The DocumentReference Resource is described as a reference to a document of any kind for any purpose. As the DocumentReference Resource was developed for healthcare data exchange it is modeled to support individualized provenance, security, and artifact relationships as often needed in this context. The Citation Resource was developed for the reference to knowledge artifacts commonly used in scientific and scholarly communication so is modeled to support identification, attribution, classification, status tracking, and representation (summary) of the citation.
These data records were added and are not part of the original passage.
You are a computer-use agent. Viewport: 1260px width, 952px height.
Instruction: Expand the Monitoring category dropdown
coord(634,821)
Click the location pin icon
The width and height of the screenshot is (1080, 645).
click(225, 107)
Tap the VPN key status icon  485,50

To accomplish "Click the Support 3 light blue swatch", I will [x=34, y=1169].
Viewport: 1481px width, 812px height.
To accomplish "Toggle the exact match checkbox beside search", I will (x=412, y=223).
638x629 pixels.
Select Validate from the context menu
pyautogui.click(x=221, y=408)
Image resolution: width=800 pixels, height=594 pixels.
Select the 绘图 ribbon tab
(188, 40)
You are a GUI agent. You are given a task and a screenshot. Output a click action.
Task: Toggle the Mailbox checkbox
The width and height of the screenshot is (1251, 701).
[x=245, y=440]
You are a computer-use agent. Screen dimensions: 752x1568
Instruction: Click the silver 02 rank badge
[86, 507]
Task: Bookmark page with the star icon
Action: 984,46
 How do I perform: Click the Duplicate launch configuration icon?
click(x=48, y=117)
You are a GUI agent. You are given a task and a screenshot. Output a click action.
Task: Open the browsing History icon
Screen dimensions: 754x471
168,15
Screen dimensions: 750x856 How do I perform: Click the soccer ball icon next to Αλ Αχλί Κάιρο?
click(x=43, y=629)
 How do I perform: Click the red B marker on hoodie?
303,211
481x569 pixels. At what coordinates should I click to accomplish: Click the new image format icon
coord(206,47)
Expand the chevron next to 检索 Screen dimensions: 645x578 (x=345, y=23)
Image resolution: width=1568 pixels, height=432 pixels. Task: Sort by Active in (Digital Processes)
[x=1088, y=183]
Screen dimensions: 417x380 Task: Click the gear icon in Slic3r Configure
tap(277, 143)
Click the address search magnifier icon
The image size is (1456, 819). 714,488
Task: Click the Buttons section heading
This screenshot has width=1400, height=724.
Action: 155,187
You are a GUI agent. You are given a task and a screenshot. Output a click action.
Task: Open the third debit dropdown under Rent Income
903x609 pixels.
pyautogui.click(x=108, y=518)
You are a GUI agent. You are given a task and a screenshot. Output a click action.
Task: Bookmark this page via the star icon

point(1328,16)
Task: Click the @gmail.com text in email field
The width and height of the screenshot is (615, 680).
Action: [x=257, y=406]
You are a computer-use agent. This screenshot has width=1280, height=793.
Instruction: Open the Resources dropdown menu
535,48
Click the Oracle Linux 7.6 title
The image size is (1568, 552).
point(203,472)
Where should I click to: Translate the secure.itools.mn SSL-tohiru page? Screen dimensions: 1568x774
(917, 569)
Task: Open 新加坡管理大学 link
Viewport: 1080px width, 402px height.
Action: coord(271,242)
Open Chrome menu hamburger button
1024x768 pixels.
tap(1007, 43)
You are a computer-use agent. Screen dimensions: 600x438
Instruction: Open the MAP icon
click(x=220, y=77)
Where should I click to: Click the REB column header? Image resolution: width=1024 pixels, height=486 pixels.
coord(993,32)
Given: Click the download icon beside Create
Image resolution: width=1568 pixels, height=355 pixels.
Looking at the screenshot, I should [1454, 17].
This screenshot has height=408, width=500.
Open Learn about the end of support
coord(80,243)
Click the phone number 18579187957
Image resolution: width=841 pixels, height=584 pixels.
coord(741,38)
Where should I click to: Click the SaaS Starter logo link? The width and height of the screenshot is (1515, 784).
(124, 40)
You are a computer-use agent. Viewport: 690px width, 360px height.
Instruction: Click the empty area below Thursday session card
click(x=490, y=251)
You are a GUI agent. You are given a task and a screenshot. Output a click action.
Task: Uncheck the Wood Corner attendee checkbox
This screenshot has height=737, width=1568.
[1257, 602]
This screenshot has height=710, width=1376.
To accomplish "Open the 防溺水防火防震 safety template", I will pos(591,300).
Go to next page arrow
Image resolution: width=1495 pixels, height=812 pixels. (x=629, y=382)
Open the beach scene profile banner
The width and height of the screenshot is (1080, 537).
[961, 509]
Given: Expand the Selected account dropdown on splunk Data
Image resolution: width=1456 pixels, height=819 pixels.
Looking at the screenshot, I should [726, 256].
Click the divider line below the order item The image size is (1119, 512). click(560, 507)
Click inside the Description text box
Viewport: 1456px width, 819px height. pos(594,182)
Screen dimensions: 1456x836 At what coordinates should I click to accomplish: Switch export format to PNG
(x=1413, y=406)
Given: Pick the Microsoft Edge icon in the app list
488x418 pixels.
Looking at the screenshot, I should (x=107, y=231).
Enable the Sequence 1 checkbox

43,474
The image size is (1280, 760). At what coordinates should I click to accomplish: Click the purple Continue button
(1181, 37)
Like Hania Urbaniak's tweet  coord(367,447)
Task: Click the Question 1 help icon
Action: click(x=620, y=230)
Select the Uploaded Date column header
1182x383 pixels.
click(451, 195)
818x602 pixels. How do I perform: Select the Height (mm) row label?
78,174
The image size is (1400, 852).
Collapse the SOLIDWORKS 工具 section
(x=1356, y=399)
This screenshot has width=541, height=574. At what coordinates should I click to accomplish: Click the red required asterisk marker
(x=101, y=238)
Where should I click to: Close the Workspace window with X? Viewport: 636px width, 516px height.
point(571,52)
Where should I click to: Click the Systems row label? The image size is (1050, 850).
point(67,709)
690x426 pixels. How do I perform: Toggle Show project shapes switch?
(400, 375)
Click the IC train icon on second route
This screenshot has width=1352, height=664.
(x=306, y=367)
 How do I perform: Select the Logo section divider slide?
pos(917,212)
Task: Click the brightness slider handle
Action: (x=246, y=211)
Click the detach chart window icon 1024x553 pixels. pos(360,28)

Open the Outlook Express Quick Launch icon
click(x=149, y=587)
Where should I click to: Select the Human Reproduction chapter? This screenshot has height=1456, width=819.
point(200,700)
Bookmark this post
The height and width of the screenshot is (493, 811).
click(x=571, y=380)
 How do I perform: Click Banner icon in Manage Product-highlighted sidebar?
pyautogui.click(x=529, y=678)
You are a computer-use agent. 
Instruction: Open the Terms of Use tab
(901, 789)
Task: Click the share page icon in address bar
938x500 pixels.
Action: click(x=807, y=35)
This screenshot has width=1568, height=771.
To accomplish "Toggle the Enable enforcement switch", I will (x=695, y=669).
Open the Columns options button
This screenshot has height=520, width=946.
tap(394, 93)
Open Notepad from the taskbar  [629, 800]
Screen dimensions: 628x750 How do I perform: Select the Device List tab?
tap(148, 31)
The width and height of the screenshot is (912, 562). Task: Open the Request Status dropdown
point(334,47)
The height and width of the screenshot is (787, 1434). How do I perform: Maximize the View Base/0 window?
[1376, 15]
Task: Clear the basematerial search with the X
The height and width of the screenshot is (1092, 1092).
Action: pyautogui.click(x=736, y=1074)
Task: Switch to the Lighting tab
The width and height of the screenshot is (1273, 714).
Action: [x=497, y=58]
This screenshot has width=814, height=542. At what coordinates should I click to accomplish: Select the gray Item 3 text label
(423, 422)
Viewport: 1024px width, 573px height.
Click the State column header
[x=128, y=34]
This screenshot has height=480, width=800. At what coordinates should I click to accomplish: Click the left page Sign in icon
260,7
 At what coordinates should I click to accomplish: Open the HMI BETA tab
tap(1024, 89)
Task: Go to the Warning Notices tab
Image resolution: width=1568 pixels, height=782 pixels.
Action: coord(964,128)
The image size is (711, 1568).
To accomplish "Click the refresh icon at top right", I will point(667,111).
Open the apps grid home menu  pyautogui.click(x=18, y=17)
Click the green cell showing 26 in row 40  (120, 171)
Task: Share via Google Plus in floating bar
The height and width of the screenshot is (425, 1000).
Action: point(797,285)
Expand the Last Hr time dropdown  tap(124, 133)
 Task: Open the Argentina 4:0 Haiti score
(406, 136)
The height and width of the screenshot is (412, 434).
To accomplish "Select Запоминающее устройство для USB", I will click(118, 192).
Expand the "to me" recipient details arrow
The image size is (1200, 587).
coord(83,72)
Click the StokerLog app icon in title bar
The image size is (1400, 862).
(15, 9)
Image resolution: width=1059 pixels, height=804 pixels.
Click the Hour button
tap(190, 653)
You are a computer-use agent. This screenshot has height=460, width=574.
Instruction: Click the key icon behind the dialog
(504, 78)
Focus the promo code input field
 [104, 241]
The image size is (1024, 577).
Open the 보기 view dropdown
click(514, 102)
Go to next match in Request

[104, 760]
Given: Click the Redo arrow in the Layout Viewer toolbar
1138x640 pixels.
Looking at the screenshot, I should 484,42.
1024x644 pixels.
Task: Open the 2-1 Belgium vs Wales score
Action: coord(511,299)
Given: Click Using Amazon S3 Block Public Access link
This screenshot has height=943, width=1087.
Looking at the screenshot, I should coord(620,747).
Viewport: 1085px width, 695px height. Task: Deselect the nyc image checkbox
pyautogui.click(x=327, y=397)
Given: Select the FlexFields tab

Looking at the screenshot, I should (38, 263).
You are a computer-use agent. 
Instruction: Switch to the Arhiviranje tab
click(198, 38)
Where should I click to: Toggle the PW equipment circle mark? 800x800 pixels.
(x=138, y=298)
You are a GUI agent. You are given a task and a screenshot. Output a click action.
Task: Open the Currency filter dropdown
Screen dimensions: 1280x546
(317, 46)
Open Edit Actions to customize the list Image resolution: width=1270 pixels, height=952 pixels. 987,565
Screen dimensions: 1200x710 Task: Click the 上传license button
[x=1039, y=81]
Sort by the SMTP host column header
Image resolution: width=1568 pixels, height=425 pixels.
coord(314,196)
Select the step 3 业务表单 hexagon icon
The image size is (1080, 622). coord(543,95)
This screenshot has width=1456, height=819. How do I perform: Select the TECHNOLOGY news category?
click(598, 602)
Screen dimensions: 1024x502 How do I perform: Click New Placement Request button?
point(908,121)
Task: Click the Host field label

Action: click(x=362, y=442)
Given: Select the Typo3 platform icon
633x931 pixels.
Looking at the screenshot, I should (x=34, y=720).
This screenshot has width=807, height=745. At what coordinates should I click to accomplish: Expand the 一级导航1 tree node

Approaches to a citation standard external to FHIR are not well suited for integration with FHIR-based approaches to Evidence and related resources. The MEDLINE citation format is widely used but not extensible for many types of knowledge artifacts that may be cited and not open to community development through open standards development methods. The RIS citation format is widely used but is not a singularly maintained standard and multiple implementations using RIS in different ways leads to confusion and inefficiency.

In many examples derived from the structured data in PubMed MEDLINE, the ‘code system’ referred to is an external URL that is not structured like a FHIR CodeSystem Resource. These examples include ‘https://meshb.nlm.nih.gov/’, ‘https://www.nlm.nih.gov/bsd/licensee/elements_descriptions.html#citationsubset’, ‘https://www.nlm.nih.gov/bsd/licensee/elements_descriptions.html#owner_value’, ‘https://www.nlm.nih.gov/bsd/licensee/elements_descriptions.html#issn’, ‘https://www.cas.org/support/documentation/chemical-substances’, and ‘https://ncithesaurus.nci.nih.gov/ncitbrowser’.

Profiles of Citation Resource

The JournalArticleCitation Profile includes a citedArtifact.classification with a type value of “Knowledge Artifact Type” and a classifier value of “Journal Article”

The BookCitation Profile includes a citedArtifact.classification with a type value of “Knowledge Artifact Type” and a classifier value of “Book”.

The BookPartCitation Profile includes a citedArtifact.publicationForm.publishedIn.type value of “Book” and a citedArtifact.classification with a type value of “Knowledge Artifact Type” and a classifier value of “Book Part”.

The DatabaseCitation Profile includes a citedArtifact.classification with a type value of “Knowledge Artifact Type” and a classifier value of “Database”.

The DatabaseEntryCitation Profile includes a citedArtifact.publicationForm.publishedIn.type value of “Database” and a citedArtifact.classification with a type value of “Knowledge Artifact Type” and a classifier value of “Database Entry”.

The DatasetCitation Profile includes a citedArtifact.classification with a type value of “Knowledge Artifact Type” and a classifier value of “Dataset”.

The PreprintCitation Profile includes a citedArtifact.classification with a type value of “Knowledge Artifact Type” and a classifier value of “Preprint”.

The SoftwareCitation Profile includes a citedArtifact.classification with a type value of “Knowledge Artifact Type” and a classifier value of “Executable app”.

The WebPageCitation Profile includes a citedArtifact.classification with a type value of “Knowledge Artifact Type” and a classifier value of “Webpage”.